**Set exercise 1**:
Quote the part of the Mark Ella passage that begins with the words containing "He and his brothers" and ends with "the five-eighth position.".

**Page excerpt**:
*-*-*
Mark Gordon Ella, AM[1] (born 5 June 1959) is an Australian former rugby union player, often considered as one of his country's all-time greats in that sport. In a relatively short career (he retired in 1984, aged 25), Mark Ella established himself as one of the all-time greats in world rugby union.[citation needed]

He and his brothers Glen (his twin) and Gary were educated at Matraville High School, where they learned to play rugby. All three went on to play for the Australia national team. Mark also played for Randwick and New South Wales domestically.[citation needed]

Playing career

The five-eighth

Bob Dwyer, former coach of the Wallabies, in his first autobiography The Winning Way, claimed Ella to be one of the five most accomplished Australian players he had ever seen. Dwyer hailed Ella as number one “for mastery of the game's structure.”[2] This is perhaps due to Dwyer's perspective on the five-eighth's role: “A five-eighth’s primary function is to draw defence and so open up space for the runners outside him."[3] This conveys how Ella approached playing the five-eighth position.
*-*-*
**Data for processing**:

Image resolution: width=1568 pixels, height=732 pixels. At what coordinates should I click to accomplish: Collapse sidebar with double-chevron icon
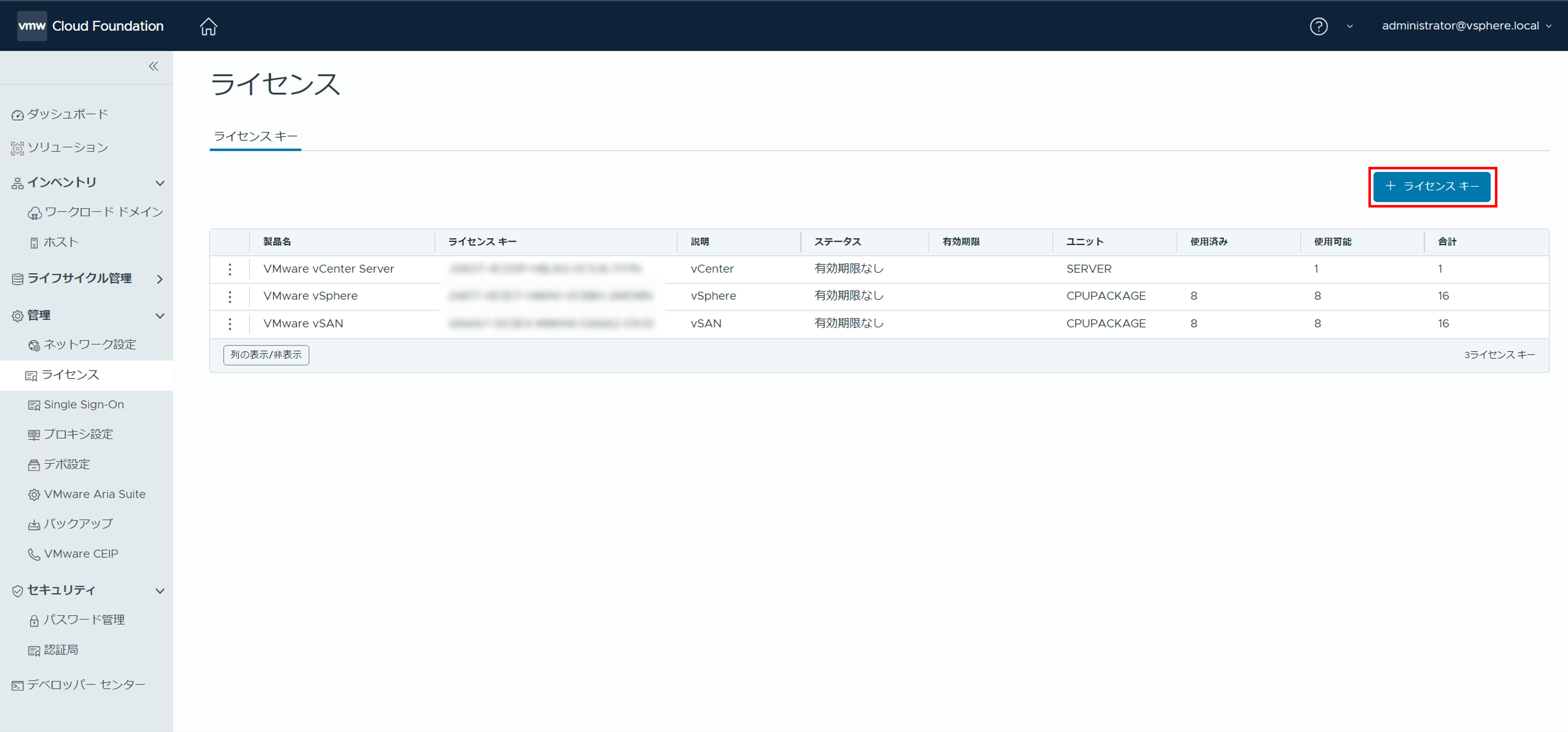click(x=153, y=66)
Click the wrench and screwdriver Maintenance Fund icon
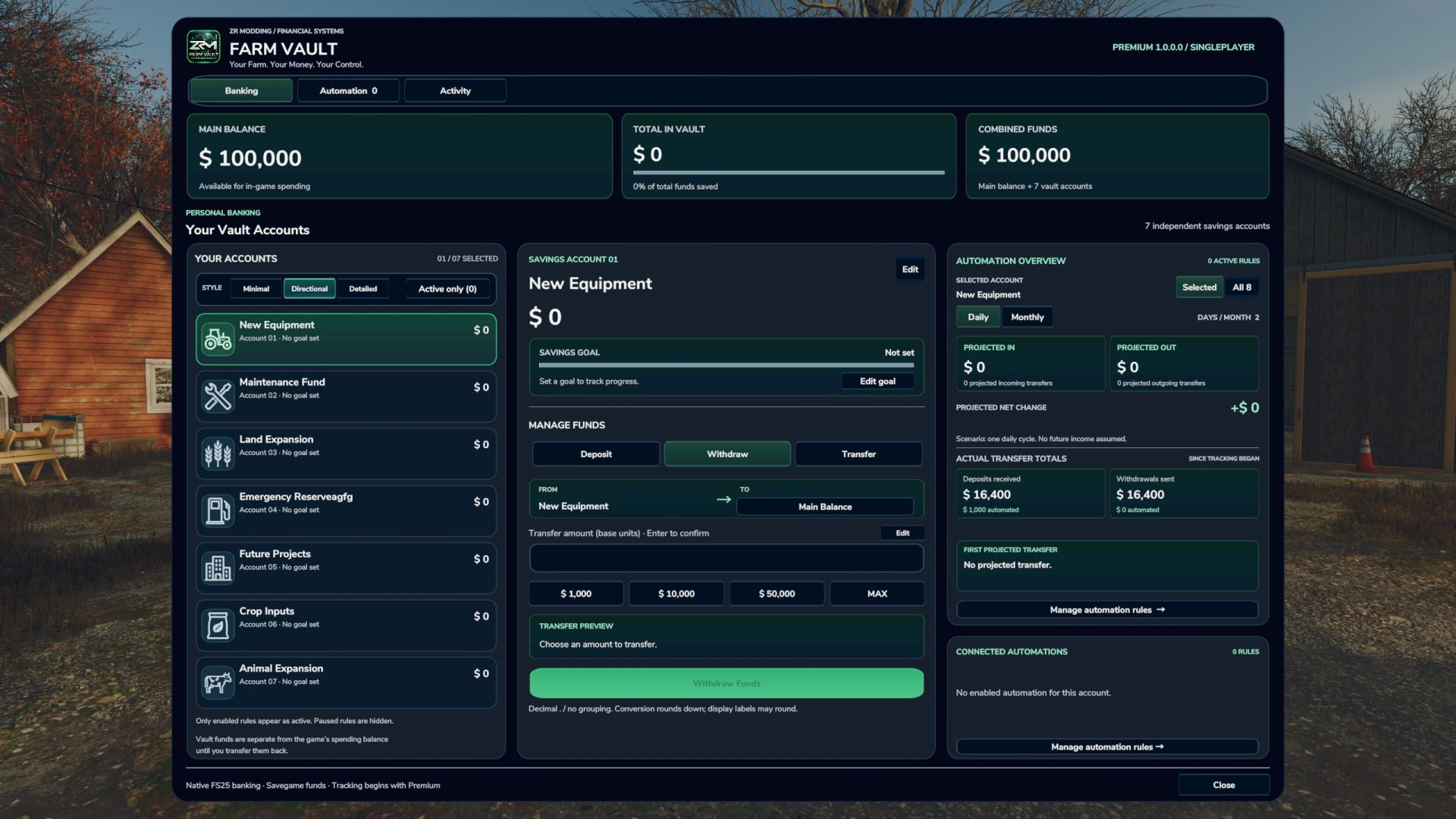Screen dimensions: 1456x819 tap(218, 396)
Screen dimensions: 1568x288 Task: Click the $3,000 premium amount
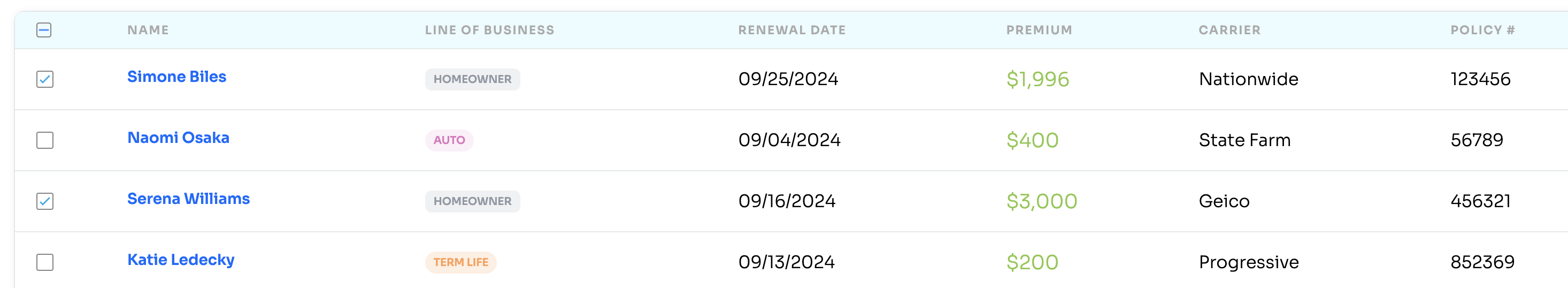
*-*-*
**Set exercise 2**:
Pull out every line of the records that contains the string "icon".

**Correct result 1**:
He and his brothers Glen (his twin) and Gary were educated at Matraville High School, where they learned to play rugby. All three went on to play for the Australia national team. Mark also played for Randwick and New South Wales domestically.[citation needed]

Playing career

The five-eighth

Bob Dwyer, former coach of the Wallabies, in his first autobiography The Winning Way, claimed Ella to be one of the five most accomplished Australian players he had ever seen. Dwyer hailed Ella as number one “for mastery of the game's structure.”[2] This is perhaps due to Dwyer's perspective on the five-eighth's role: “A five-eighth’s primary function is to draw defence and so open up space for the runners outside him."[3] This conveys how Ella approached playing the five-eighth position.

**Correct result 2**:
Image resolution: width=1568 pixels, height=732 pixels. At what coordinates should I click to accomplish: Collapse sidebar with double-chevron icon
Click the wrench and screwdriver Maintenance Fund icon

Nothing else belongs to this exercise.